Detection of DYSTROPHIN expression in vitro and in vivo. (A) RT-PCR analysis of corrected and uncorrected DMD1 iPSC-derived myotubes. Top panel shows the amplification of DMD exon 35 to SV40pA sequences where the amplicons are specific to gene-corrected DMD1 myotubes. Middle panel shows the amplification of DMD exon 13 to 37 sequences, where the amplicons are present in all samples, as expected. Lower panel shows the ACTB amplification that serves as loading control. (B) Western blot shows the rescue of mini-DYS expression, with a molecular weight of 314.42 kDa, in clones of gene-corrected DMD1 (C11 and C25) and DMD2 (C7 and C12) iPSC-derived myotubes, respectively. Uncorrected DMD1 and DMD2 myotubes show the absence of DYS expression. Control WT1 iPSC-derived myotubes show full-length dystrophin with a molecular weight of 427 kDa. ACTB (43 kDa) and MCH (223 kDa) served as loading and differentiation controls, respectively. (C,D) Representative images show immunostaining for MHC (upper) and DYS (lower) in myotubes derived from gene-corrected and uncorrected counterparts. DAPI stains nuclei (in blue). Scale bar, 100 μm. (E) Representative images show the engraftment of gene-corrected DMD1 (C25) and DMD2 (C7) iPSC-derived myogenic progenitors following their transplantation into TA muscles of mdx-NSG mice. Myogenic progenitors from uncorrected iPSCs served as negative controls.

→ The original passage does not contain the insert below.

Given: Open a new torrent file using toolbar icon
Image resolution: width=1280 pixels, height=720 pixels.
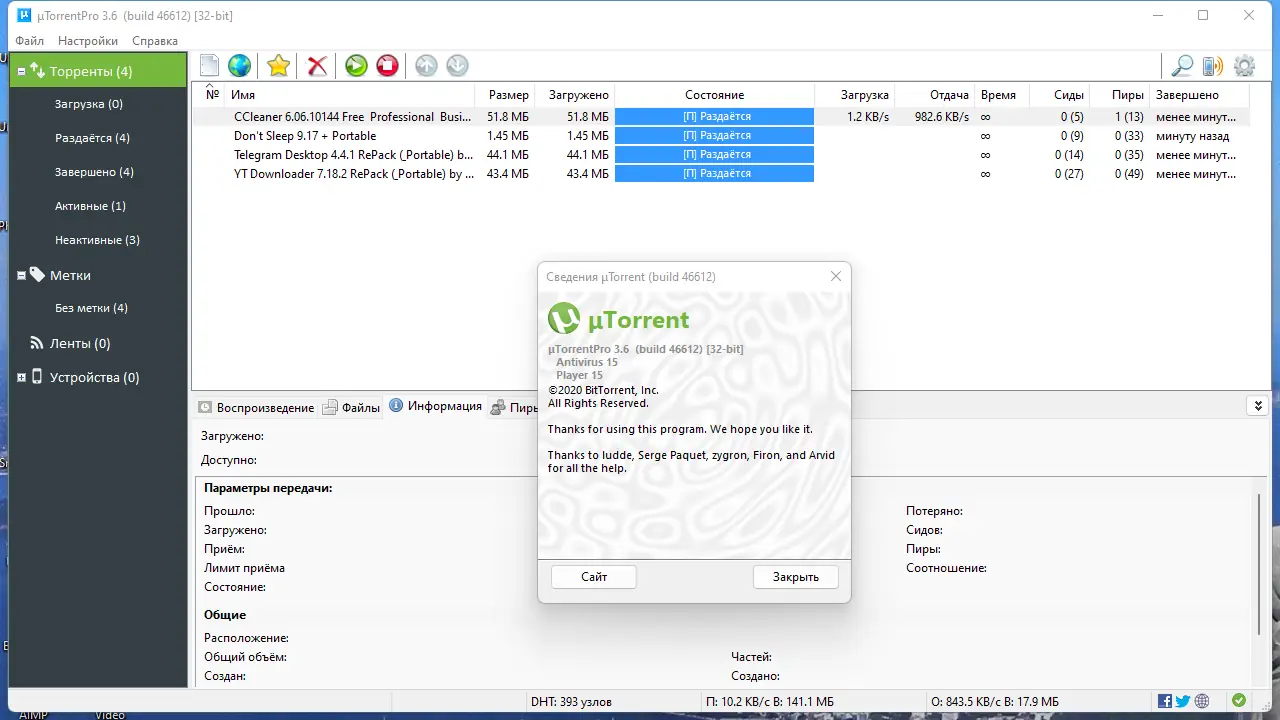Looking at the screenshot, I should [209, 65].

Panel shows immunostaining for human DYS (in red) and human LMNA (in green). DAPI stains nuclei (in blue). Scale bar, 100 µm.

Figure 1

Characterization of patient-specific DMD iPSCs. (A) Information of patient-specific DMD iPSC lines. (B) Validation of patient-specific mutations by PCR amplifications for each exon. DMD1 is absent of exon 45 while DMD2 is absent of exon 51. (C) Representative images show immunostaining for MHC (upper panel) and DYSTROPHIN (DYS, lower panel) in WT and DMD iPSC-derived myotubes. DYSTROPHIN is absent in DMD samples. DAPI stains nuclei (in blue). Scale bar, 100 μm.

Figure 3

Gene correction of patient-specific DMD iPSCs. (A) Scheme outlining the gene editing strategy for correction of DMD mutations through HDR-based gene knock-in. (B) FACS plots show GFP expression in gene-edited (bulk) DMD iPSCs. WT iPSCs served as negative control. (C) PCR shows validation of mini-DYS cDNA knock-in. Gene-edited DMD iPSC clones show amplicons of approximately 8.3 kb while uncorrected iPSC counterparts display 4 kb amplicons. Gel images are cropped only to show relevant lanes. (D) Digestion analysis of PCR amplicons shows the expected sizes of bands of 2.1 kb, 2.7 kb, and 3.5 kb.

Figure 5

Transcriptomic profile of DMD iPSC patient-derived myotubes and their corrected counterparts. (A,B) Functional classification based on gene ontology (GO) analysis using DAVID. Significantly enriched GO terms from biological process in DMD1 vs. DMD1-C25 and DMD 2 vs. DMD2-C7 mutant lines compared to the WT iPSC derived myotubes displayed according to −log(adj p-value). (C,D) Heat map showing genes enriched in biological process between uncorrected DMD1 iPSC-derived myotubes and its corrected counterpart DMD1-C25 iPSC-derived myotubes as well as DMD 2 iPSC-derived myotubes and its corrected counterpart DMD2-C7, respectively.